- **INPUT FOR THIS TASK**

-----

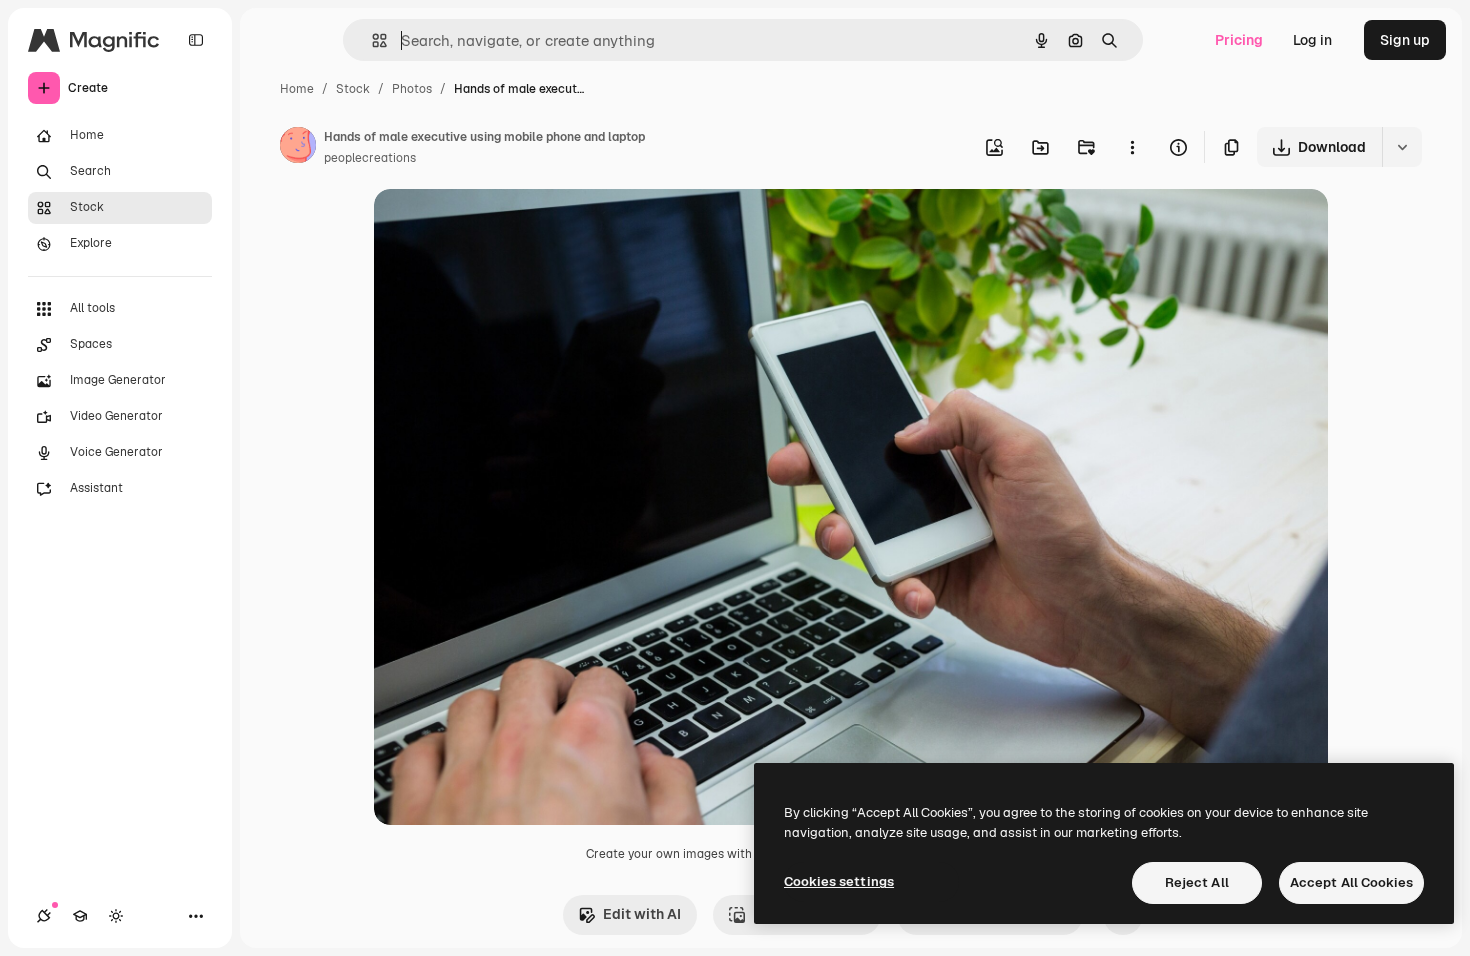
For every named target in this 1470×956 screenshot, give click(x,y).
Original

-----

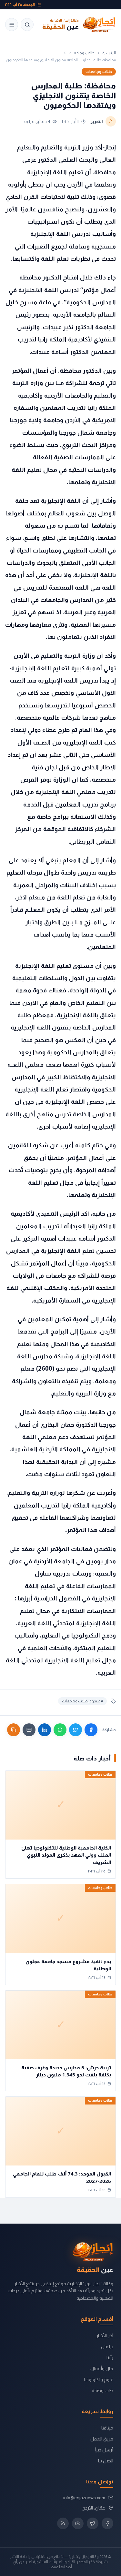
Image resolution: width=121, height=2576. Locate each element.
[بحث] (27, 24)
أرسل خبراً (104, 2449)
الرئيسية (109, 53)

-----

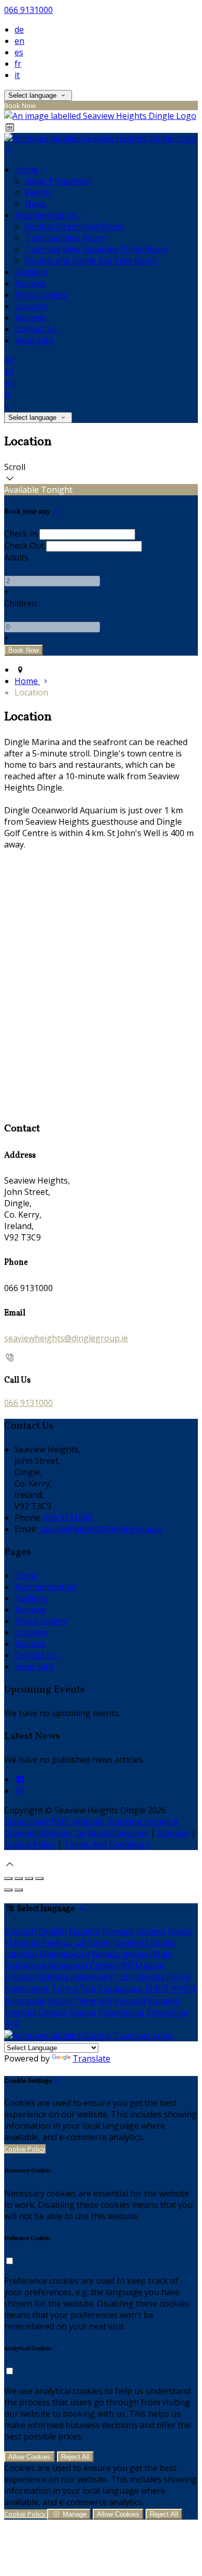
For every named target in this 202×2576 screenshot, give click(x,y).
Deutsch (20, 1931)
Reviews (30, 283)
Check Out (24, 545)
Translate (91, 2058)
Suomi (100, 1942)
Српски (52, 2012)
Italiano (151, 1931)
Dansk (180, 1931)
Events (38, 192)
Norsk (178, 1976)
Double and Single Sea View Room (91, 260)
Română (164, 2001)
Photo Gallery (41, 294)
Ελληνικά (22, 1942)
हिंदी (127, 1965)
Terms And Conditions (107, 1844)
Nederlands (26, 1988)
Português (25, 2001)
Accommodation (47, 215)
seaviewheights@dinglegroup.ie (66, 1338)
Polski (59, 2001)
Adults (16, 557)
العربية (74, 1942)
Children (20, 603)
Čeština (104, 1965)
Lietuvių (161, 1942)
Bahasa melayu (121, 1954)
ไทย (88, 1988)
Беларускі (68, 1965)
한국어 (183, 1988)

-----

- **WHAT IS NEEDED**
Reply with only the number of lines in the material above where the string "every" appears.

- **WORKED SOLUTION**
2